A CI/CD pipeline on the server sends a POST to http://localhost:8888/webhook when a build completes. You want that webhook to reach a handler running on your laptop at port 8888.

Type: Remote
Source Port: 8888
Destination Host: localhost
Destination Port: 8888

The server-side pipeline hits localhost:8888, the request tunnels through SSH to your laptop, and your handler processes it.


  • Remote forwards effectively punch a hole from the server into your local network.
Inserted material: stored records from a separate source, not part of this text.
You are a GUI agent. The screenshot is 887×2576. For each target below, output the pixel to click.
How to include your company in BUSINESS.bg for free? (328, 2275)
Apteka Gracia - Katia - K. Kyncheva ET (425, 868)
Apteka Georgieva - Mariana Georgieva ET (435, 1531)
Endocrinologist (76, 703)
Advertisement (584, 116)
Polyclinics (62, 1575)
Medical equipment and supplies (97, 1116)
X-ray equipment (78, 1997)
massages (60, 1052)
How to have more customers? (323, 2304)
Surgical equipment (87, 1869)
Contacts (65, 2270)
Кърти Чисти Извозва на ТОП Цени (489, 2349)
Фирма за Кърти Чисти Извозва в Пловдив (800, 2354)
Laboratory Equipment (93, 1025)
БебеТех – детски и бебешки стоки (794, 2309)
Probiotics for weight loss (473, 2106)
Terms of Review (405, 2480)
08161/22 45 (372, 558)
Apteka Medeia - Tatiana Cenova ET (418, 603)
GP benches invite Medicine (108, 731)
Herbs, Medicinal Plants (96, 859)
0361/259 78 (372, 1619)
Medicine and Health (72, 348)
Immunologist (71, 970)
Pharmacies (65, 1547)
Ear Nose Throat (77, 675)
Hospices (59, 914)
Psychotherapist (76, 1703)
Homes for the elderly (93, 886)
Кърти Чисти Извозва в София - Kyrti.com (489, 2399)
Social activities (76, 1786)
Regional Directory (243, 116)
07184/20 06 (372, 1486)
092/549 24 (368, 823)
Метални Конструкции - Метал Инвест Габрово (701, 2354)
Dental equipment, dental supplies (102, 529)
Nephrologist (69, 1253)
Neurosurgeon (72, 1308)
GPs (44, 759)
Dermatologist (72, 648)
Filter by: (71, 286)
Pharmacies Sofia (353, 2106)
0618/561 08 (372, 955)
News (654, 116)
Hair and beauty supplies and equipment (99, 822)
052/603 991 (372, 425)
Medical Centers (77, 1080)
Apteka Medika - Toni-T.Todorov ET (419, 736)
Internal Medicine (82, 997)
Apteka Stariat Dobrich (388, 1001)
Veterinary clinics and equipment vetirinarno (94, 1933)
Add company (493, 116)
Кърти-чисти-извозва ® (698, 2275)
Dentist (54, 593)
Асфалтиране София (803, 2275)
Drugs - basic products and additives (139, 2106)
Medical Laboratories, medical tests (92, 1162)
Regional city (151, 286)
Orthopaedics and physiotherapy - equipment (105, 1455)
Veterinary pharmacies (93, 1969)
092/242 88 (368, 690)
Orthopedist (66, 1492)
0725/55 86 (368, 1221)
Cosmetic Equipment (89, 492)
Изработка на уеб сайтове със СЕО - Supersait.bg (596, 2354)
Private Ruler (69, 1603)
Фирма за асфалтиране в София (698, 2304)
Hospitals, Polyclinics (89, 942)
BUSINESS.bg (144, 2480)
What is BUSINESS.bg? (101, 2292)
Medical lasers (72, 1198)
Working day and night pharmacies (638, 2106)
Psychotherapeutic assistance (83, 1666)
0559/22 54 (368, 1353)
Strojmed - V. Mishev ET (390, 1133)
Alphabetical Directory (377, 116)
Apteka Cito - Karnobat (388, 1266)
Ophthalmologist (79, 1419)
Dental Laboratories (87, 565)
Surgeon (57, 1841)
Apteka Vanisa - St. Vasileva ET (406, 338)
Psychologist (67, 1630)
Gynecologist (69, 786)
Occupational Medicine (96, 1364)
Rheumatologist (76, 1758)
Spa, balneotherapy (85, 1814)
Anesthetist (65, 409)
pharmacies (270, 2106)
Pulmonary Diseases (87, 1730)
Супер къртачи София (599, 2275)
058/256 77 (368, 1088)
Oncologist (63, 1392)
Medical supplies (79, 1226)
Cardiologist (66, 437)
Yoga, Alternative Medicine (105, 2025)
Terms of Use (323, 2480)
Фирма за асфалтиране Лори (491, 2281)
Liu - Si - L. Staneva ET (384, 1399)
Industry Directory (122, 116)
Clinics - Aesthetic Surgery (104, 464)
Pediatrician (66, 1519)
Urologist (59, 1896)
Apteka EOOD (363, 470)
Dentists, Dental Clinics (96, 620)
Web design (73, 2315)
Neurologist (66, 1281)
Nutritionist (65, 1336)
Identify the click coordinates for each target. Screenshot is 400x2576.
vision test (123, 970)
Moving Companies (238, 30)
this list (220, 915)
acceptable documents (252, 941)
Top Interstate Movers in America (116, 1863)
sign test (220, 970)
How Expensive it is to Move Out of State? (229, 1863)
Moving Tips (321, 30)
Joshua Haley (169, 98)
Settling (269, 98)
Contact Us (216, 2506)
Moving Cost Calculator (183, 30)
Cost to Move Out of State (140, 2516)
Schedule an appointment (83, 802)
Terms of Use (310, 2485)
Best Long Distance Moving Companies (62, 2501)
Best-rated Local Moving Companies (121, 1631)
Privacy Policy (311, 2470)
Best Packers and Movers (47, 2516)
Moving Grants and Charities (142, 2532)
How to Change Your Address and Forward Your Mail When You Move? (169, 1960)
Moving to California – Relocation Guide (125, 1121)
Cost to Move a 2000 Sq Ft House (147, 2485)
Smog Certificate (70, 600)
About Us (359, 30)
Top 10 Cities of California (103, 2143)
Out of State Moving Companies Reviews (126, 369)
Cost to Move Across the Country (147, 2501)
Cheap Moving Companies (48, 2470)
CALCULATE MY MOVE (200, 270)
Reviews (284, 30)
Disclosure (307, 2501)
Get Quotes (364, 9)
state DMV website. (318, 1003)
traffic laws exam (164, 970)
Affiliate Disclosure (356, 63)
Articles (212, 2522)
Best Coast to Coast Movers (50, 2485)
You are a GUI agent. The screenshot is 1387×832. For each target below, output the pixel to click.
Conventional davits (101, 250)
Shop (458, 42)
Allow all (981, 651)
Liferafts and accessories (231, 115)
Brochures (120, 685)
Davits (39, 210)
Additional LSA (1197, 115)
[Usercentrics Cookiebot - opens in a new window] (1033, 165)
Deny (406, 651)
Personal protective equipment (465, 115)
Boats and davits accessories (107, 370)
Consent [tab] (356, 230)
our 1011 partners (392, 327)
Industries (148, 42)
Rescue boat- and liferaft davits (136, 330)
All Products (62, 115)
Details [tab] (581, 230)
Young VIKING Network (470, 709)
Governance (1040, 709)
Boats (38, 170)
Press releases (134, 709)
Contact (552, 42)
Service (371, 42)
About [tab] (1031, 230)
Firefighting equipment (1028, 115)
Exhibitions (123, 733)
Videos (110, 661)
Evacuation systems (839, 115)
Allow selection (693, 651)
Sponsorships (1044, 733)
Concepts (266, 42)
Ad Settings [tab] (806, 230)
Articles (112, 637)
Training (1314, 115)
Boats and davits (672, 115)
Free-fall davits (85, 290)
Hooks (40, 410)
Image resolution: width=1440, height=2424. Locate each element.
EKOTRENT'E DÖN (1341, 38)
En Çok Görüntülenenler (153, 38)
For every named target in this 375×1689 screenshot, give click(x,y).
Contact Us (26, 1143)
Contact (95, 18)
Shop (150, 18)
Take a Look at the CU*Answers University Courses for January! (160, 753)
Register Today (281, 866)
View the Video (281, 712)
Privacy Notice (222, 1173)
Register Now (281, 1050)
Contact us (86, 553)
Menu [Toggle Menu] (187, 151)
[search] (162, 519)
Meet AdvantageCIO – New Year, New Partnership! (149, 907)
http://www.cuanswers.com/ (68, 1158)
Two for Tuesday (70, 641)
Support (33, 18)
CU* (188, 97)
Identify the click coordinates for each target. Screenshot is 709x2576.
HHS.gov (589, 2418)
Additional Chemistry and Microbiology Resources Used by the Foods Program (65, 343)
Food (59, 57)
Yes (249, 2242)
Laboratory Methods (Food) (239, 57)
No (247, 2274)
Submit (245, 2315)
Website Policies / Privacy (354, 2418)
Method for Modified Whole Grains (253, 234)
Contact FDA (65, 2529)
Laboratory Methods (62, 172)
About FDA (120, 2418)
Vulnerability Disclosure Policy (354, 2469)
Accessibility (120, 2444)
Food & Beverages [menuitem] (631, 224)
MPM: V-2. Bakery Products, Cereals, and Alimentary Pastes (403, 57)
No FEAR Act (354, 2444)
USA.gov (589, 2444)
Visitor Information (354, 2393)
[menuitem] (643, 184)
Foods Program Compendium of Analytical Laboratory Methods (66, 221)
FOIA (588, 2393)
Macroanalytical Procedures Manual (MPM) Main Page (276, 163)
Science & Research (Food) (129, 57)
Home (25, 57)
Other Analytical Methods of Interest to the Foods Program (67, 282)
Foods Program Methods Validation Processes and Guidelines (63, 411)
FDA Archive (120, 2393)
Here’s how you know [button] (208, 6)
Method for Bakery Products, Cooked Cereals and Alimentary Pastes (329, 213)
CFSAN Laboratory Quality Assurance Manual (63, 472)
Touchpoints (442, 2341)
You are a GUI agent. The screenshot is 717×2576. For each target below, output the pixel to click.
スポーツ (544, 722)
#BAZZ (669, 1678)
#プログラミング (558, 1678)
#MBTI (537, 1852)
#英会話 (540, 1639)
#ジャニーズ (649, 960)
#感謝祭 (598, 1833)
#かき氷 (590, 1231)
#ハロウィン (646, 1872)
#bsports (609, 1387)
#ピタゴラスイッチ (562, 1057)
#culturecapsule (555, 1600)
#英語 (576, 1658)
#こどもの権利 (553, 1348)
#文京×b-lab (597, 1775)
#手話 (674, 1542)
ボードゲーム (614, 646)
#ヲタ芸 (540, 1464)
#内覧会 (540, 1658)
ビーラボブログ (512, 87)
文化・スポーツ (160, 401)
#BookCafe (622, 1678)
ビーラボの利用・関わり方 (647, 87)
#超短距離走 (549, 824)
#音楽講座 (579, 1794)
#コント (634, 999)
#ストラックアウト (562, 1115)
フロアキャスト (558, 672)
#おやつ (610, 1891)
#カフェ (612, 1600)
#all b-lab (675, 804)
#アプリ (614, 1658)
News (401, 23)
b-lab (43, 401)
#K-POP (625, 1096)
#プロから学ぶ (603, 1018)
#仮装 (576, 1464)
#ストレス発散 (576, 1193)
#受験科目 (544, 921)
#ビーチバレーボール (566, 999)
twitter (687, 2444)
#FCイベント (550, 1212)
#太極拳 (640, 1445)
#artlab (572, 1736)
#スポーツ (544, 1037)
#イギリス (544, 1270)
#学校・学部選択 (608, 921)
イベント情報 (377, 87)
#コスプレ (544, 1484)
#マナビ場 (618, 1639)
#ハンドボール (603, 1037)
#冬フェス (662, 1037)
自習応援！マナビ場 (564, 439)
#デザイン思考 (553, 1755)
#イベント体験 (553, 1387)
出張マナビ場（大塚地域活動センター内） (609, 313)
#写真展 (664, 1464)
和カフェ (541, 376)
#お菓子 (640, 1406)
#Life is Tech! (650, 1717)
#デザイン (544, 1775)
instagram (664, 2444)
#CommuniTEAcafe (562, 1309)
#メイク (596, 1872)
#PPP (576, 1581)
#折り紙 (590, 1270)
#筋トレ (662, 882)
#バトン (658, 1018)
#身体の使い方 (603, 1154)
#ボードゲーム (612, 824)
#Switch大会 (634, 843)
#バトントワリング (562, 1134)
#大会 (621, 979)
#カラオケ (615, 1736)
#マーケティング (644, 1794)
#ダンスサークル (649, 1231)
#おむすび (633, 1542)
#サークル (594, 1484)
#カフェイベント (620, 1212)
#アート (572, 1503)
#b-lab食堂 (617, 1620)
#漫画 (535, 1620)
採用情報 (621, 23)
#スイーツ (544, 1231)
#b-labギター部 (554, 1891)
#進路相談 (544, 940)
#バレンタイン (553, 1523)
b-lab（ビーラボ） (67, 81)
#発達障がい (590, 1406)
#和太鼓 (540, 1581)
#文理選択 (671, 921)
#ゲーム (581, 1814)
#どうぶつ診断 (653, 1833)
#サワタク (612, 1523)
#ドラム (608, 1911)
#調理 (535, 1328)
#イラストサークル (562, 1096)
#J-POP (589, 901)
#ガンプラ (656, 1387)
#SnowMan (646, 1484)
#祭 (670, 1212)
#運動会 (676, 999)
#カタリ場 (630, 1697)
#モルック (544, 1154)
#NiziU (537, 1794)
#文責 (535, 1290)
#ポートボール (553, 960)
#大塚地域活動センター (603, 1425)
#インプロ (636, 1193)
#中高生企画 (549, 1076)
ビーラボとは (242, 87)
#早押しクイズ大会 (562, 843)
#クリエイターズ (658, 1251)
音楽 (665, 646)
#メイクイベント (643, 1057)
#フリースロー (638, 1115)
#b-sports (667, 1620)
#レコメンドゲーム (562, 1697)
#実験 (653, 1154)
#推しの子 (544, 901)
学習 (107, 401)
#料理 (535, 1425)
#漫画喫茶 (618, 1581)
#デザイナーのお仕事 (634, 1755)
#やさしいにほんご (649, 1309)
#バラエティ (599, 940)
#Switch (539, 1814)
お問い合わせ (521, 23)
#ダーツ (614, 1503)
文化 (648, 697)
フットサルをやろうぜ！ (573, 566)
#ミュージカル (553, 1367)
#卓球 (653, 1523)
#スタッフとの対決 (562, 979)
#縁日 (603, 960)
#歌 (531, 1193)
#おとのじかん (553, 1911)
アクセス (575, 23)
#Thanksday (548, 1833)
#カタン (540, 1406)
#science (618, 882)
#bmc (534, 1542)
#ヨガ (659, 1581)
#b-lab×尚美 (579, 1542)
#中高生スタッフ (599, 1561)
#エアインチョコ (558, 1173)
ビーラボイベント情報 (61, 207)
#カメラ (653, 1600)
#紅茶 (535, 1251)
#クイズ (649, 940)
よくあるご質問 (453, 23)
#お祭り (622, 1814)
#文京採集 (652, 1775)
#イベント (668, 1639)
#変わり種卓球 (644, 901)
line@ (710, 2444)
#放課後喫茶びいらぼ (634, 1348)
Only forward to services you intend to expose.
  • Binding to 127.0.0.1 on the server side restricts access to processes running on the server itself. This is the safest option.
  • If GatewayPorts is enabled and the forward binds to 0.0.0.0, anyone who can reach the server can connect through the tunnel to your device. Use this with caution.
  • Remote forwards close when the SSH session ends. There is no persistent exposure after disconnecting.

“Address already in use”: Another process on the server is already listening on the port you chose. Pick a different source port.

Connection refused after setup: Check that the service on your local device is actually running and listening on the destination port. Also verify that you selected the Remote type and not Local.

Remote clients cannot connect: The server’s GatewayPorts is likely set to no (the default). Ask the server administrator to change it, or have the remote client connect to the server’s localhost instead.